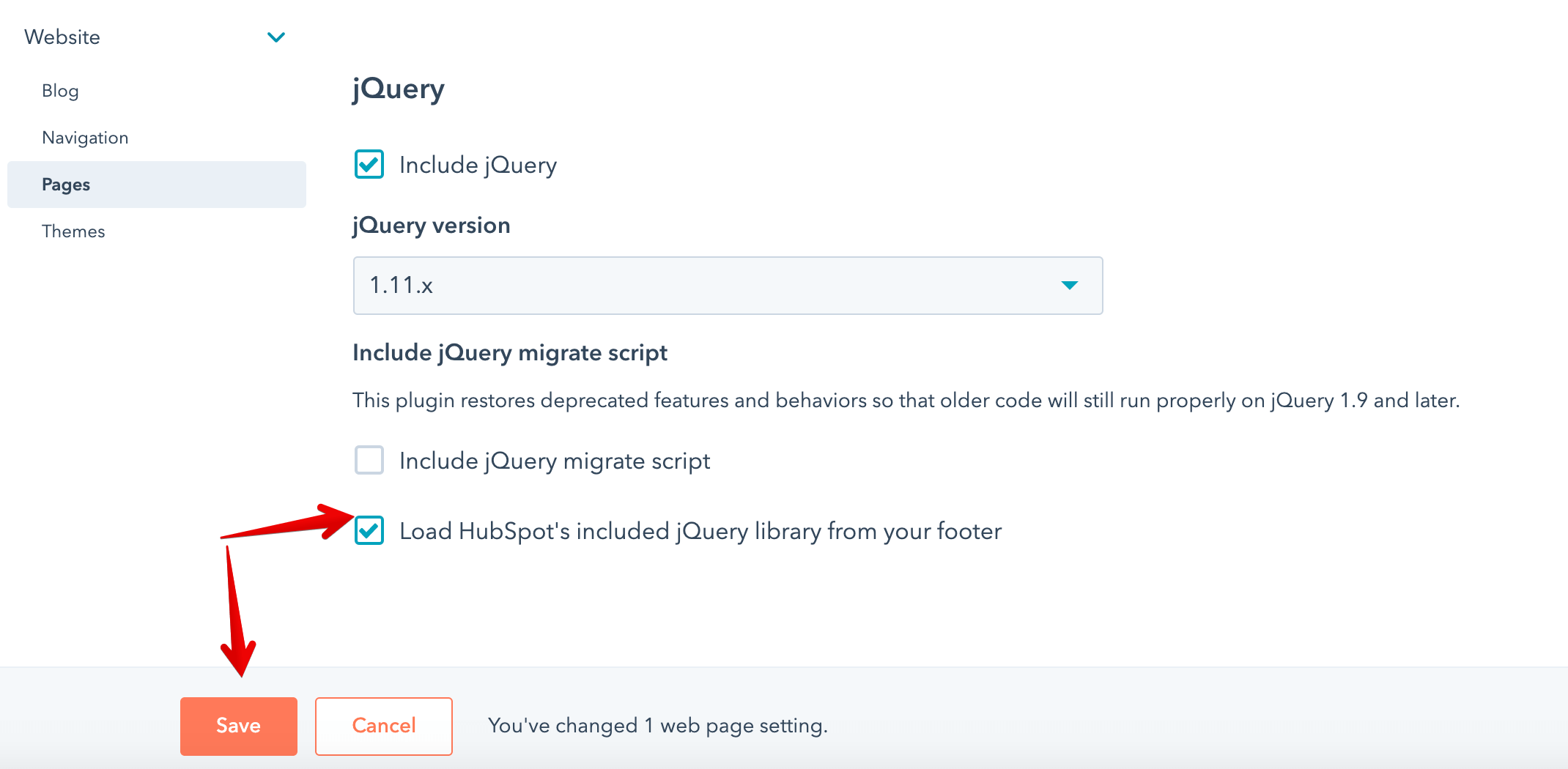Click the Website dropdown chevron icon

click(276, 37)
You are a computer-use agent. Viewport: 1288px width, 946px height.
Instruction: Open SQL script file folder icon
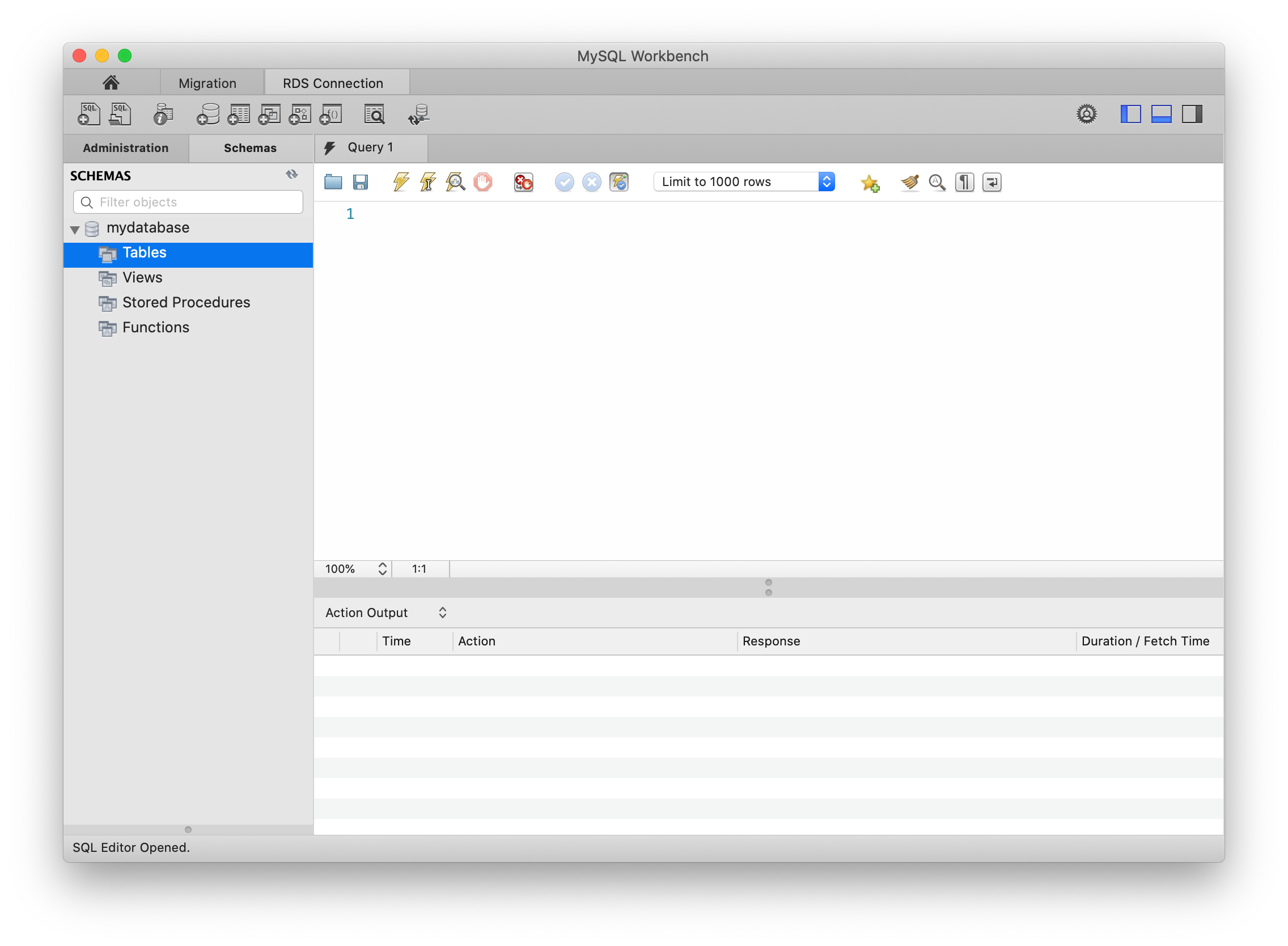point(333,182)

# [PROMPT]
Pictures are not part of the copy. Extract exactly the lines from the line containing "You are a computer-use" through the final line of the entries above, both included.

# [WRITTEN RESPONSE]
You are a computer-use agent. Viewport: 1288px width, 946px height.
Instruction: Open SQL script file folder icon
point(333,182)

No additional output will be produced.